- **ACTIVITY LIST**
1. List every person named in the passage below about Trump, Biden and the economy.
2. In the passage below about Trump, Biden and the economy, what did the recent Wall Street Journal/NBC News poll find?
3. Carry on the passage below about Trump, Biden and the economy from its last sentence.
**** QUOTED PASSAGE
For Trump, he either needs to communicate a convincing argument to be optimistic that he can lead the economic recovery, or show that Biden is a worse alternative.

A swath of recent polling has shown Biden beating Trump in a general election matchup. But on the economy, Trump is still competitive. A recent Wall Street Journal/NBC News poll found that a plurality of voters still think Trump is preferable on dealing with the economy and cutting the unemployment rate.

Trump has habitually pointed to certain metrics – such as the stock market – to argue that he’s the stronger candidate on the economy. He also likes to say Democrats are the party that wants to raise taxes.

Holtz-Eakin expects Trump to focus more on bashing Biden as the election nears, regardless of how the economy is doing on any particular day.

“I think he’s going to concentrate on the messenger,” Holtz-Eakin said.

In recent days, Biden has tried to multitask in attacking Trump. He and his campaign, publicly and privately, have put a heavy focus on race relations, and the unrest around the police killing of George Floyd. Talking points sent to some Biden surrogates on Monday and obtained by the Guardian did not mention the economy, and instead focused on Floyd.
********
**** SUPPLIED ENTRIES
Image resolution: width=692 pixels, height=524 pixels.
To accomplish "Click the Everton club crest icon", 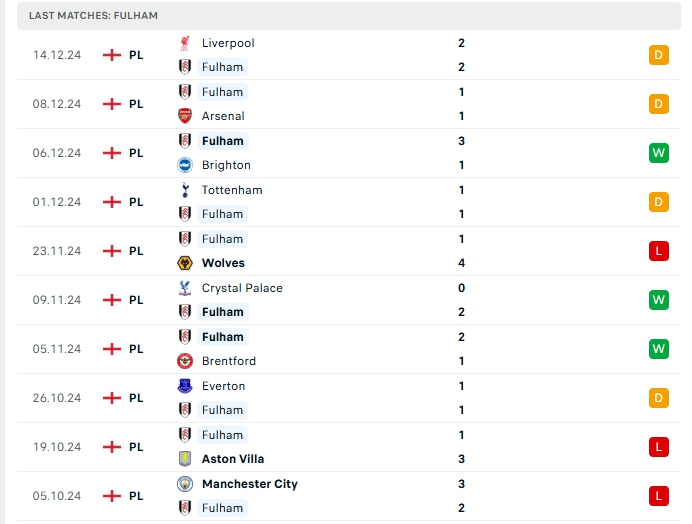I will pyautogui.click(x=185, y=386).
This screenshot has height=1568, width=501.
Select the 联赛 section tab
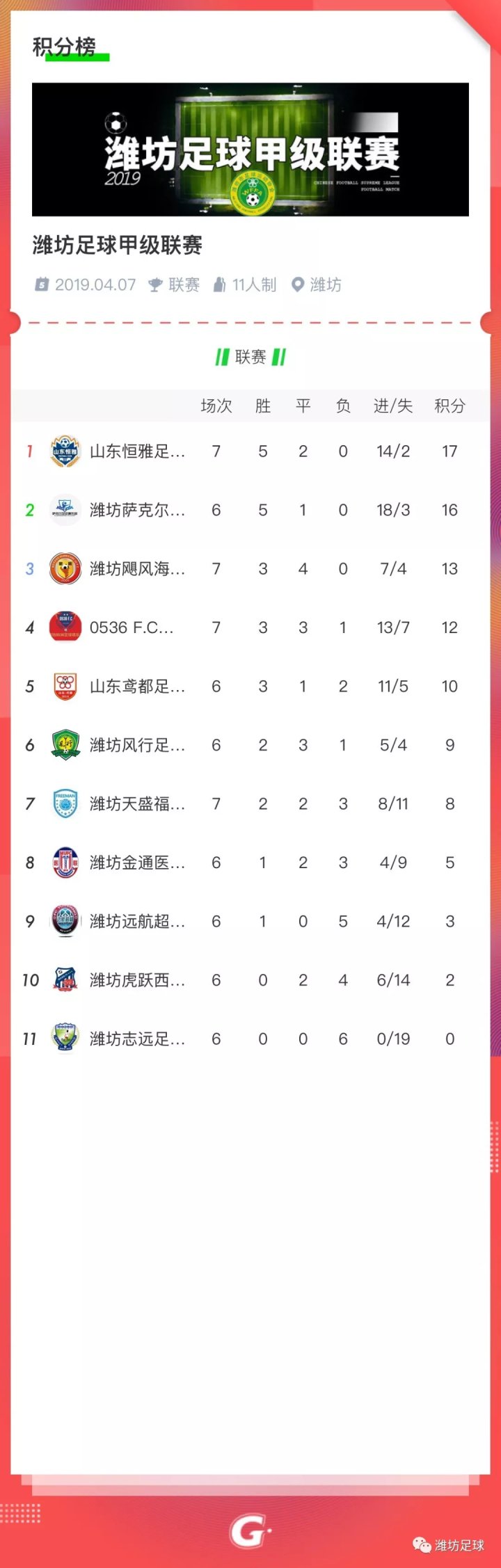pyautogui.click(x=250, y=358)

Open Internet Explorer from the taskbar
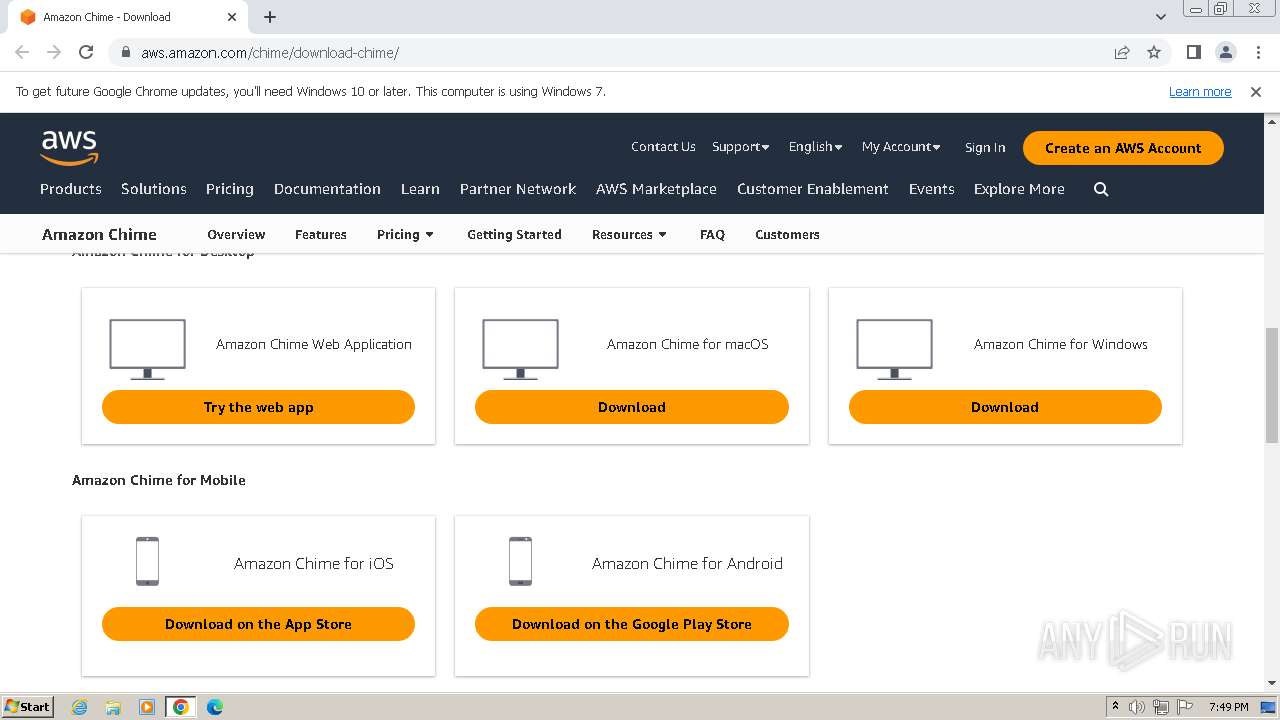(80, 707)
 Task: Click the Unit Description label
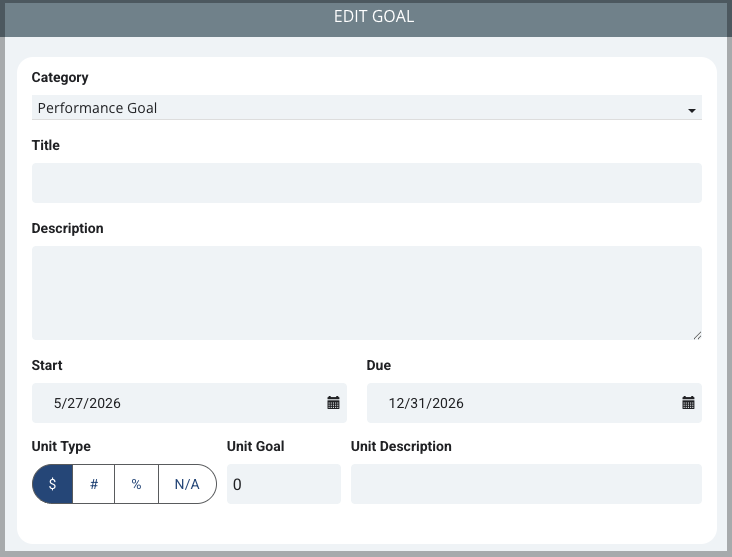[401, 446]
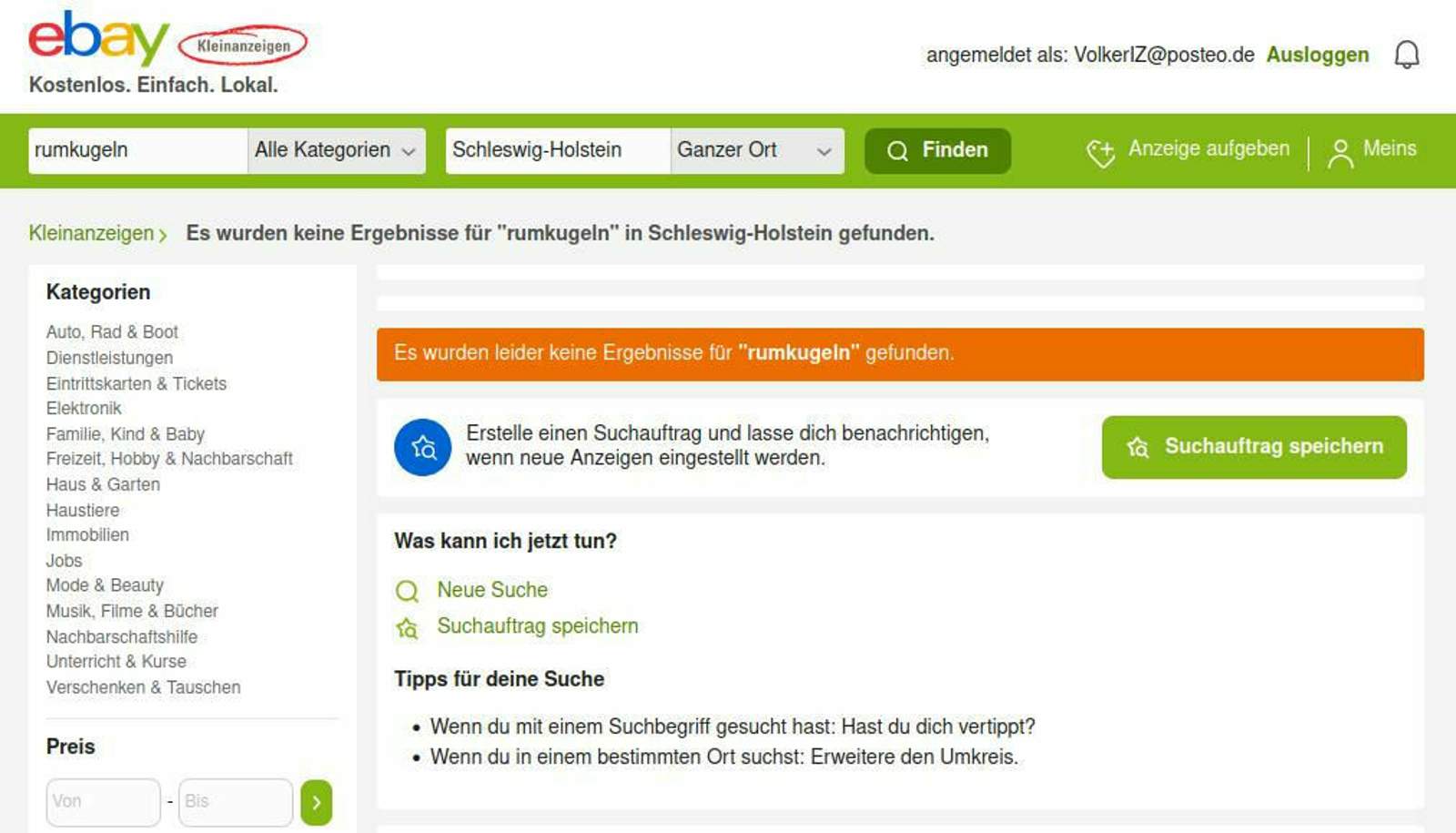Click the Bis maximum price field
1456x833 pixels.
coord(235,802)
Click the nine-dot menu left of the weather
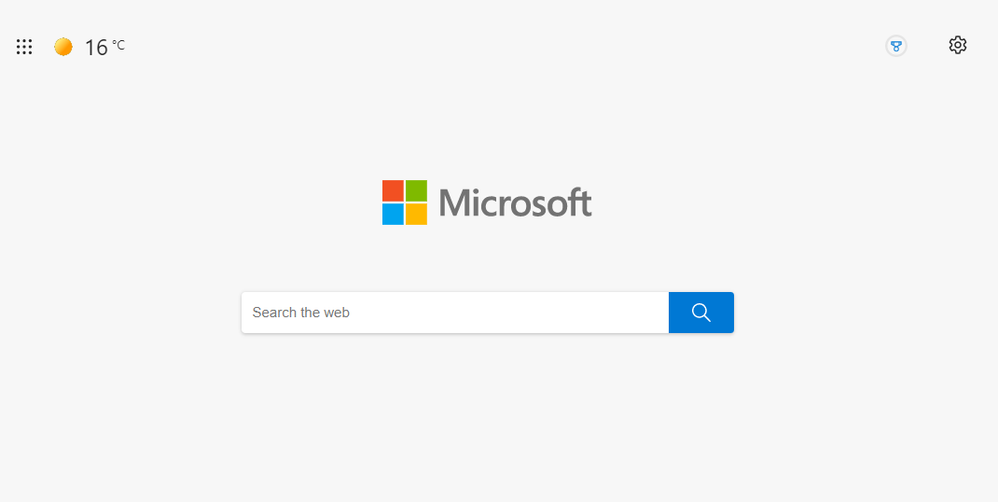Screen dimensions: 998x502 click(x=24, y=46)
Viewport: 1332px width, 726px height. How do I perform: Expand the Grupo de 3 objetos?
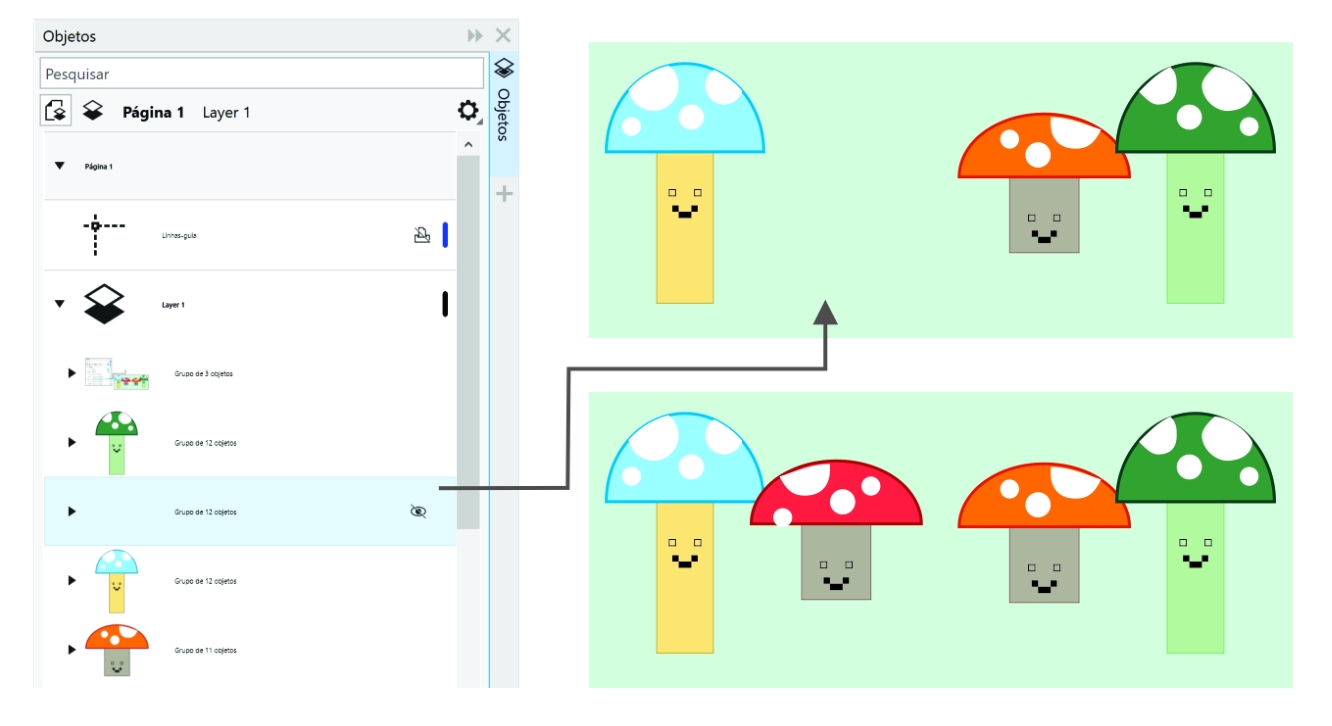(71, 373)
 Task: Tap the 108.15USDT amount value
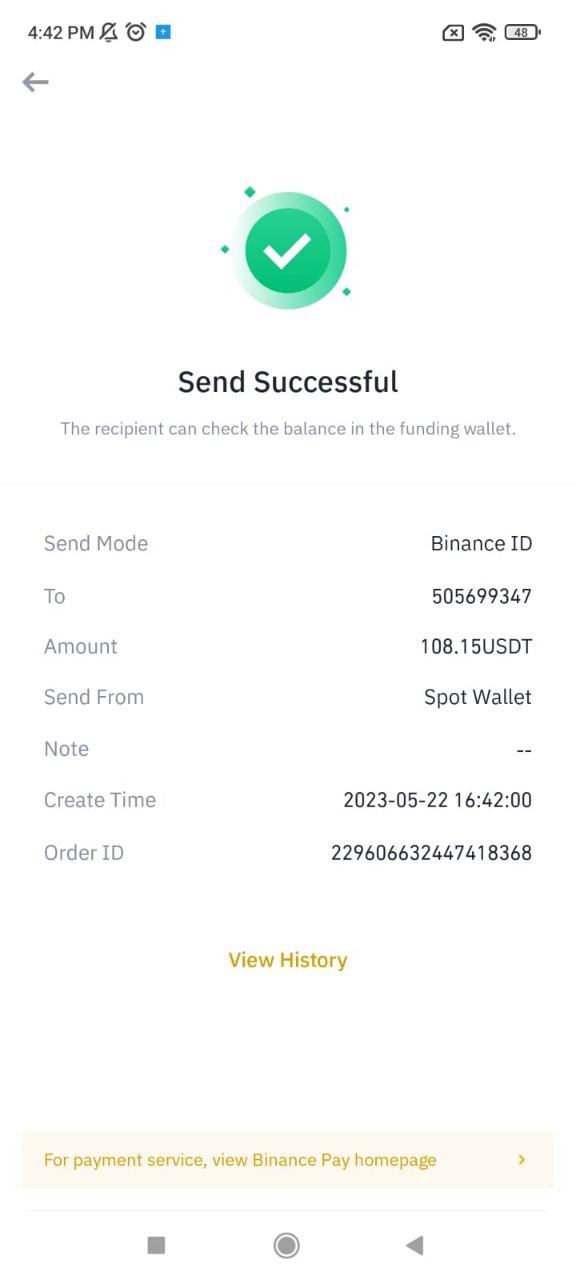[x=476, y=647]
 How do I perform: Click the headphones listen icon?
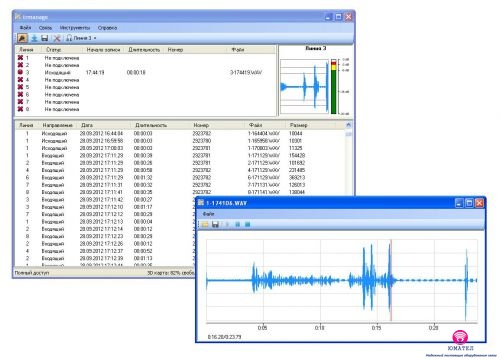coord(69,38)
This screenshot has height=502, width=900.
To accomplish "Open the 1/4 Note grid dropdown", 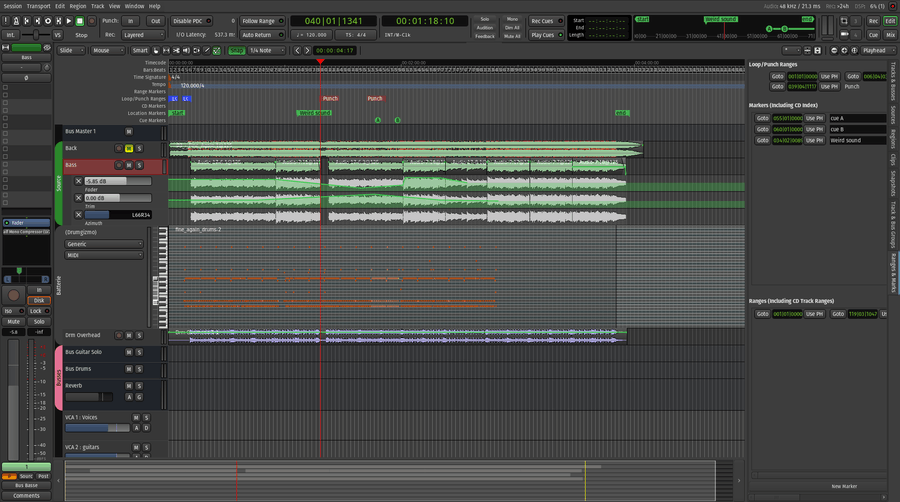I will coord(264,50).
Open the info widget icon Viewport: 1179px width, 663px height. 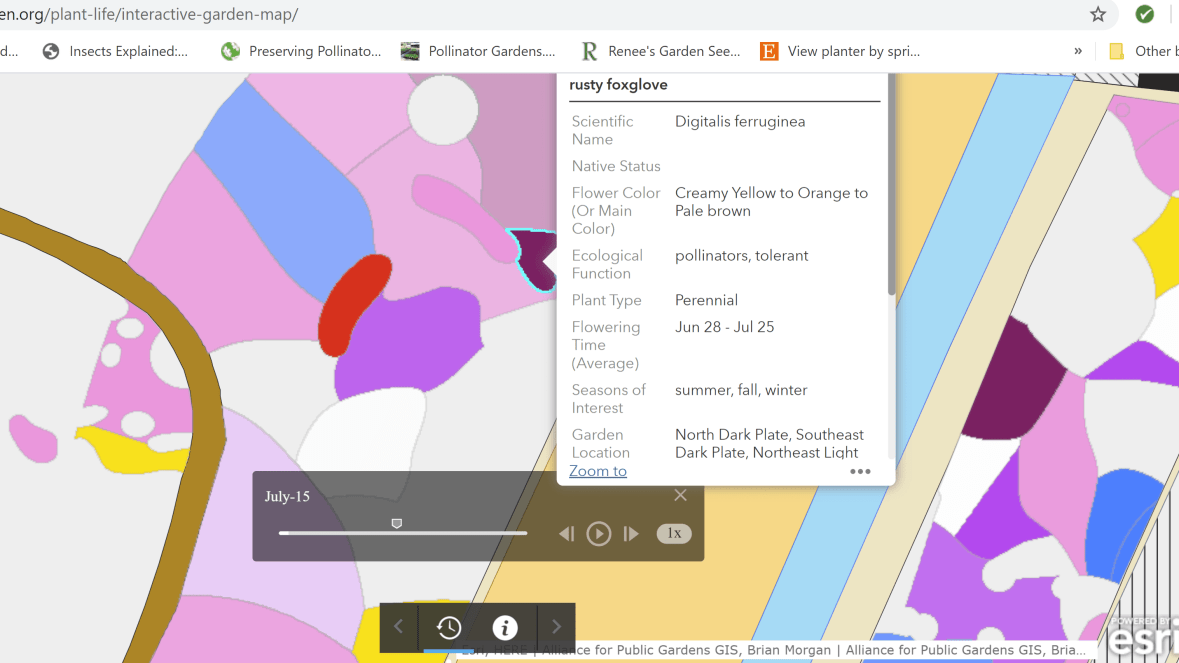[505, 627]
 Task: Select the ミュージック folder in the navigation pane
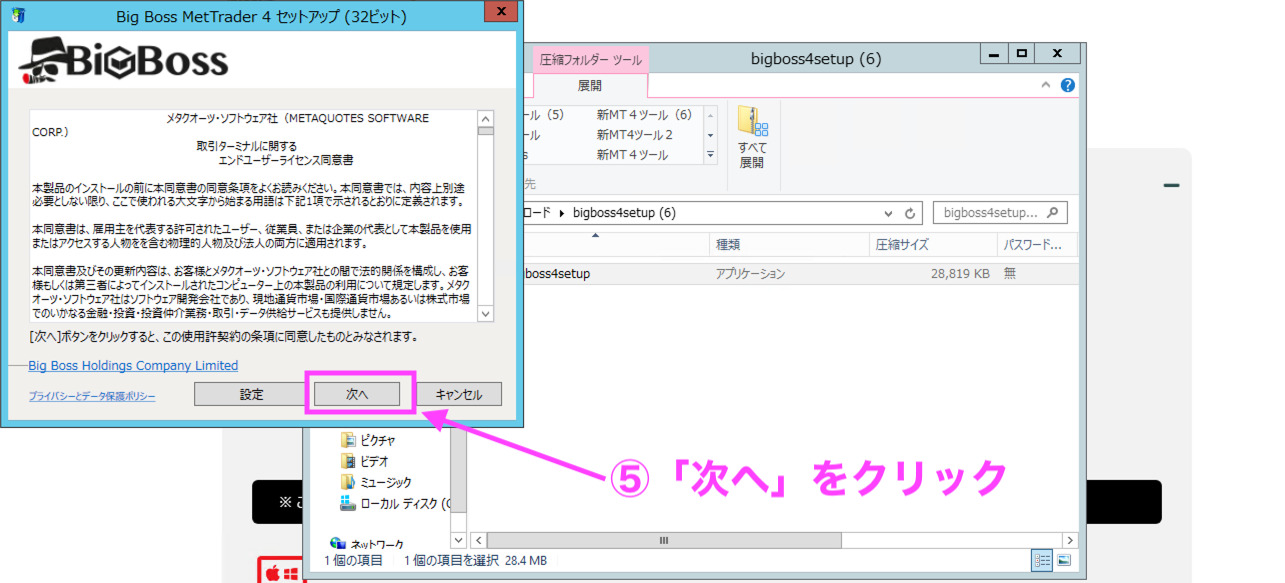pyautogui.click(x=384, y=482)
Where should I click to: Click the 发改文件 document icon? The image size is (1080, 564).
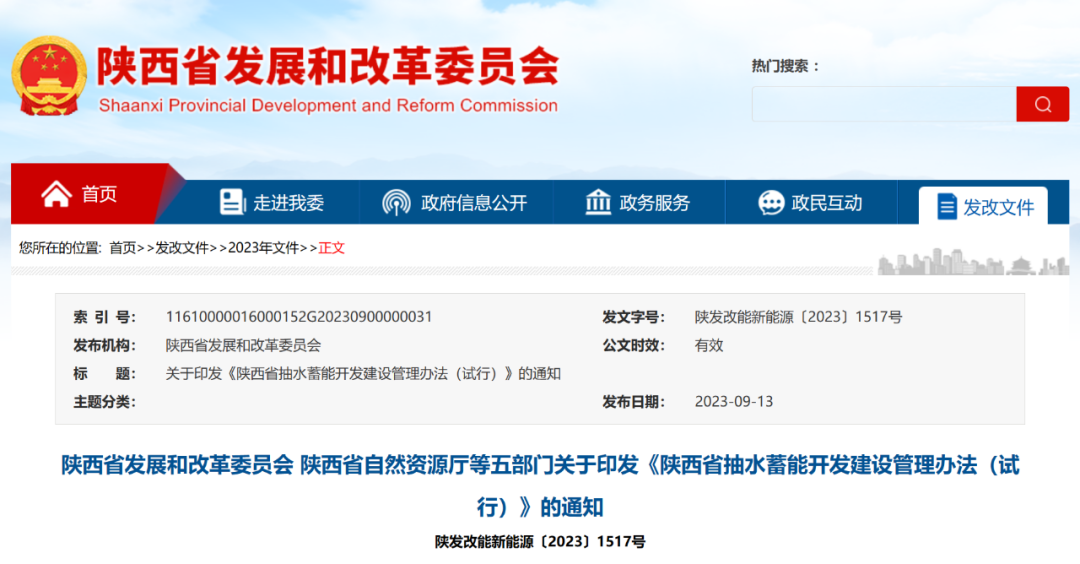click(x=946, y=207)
********
- **LIST OF ANSWERS**
1. Trump, Biden, Holtz-Eakin, George Floyd

2. A plurality of voters still think Trump is preferable on dealing with the economy and cutting the unemployment rate.

3.
But Biden’s fundraising schedule this week includes multiple economy-related events, according to invitations obtained by the Guardian.

One fundraiser on Wednesday was labeled a “Virtual Conversation on Rebuilding a Most Resilient Health Economy after Covid-19”. Another fundraiser featured Peter Orszag, the former director for the Office of Management and Budget during the Obama administration.

In public remarks, Biden has also eagerly pivoted to addressing the economy and laying out his policy platform.

“Trump has loved to crow about the great economy he built. But when the crisis hit, it became clear who that economy has been built to serve. Not workers. Not the middle class. Not families,” Biden said in recent public remarks.

In addressing the economy, Biden often ties it to race relations or the coronavirus. On Thursday, Biden’s campaign released a new factsheet titled “The Biden Plan for an Effective Re-Opening that Jumpstarts the Economy”. The campaign has also set up a secretive group of advisers who have Biden’s ear on economic policy.

The state of the economy isn’t everything in presidential politics ad campaigns. Obama won re-election in the wake of the outbreak of the Great Recession against a candidate with a strong business background.

But amid the worst economic crisis since the Great Depression of the 1930s, it casts a long shadow in 2020 and both Democratic and Republican strategists have to deal with it.

Scott Kozar, a veteran Democratic strategist, said that the unemployment rate is something that will continue to matter in the coming months, and is likely to be a problem for Trump because of the sheer scale of the collapse.

“You’re really arguing that 16% unemployment’s good? It’s a bit like arguing only 100,000 people died,” Kozar said. “There is a clear vacuum of leadership.”

Other strategists, though, argue that the state of the economy will be too complicated for just one side to take advantage of.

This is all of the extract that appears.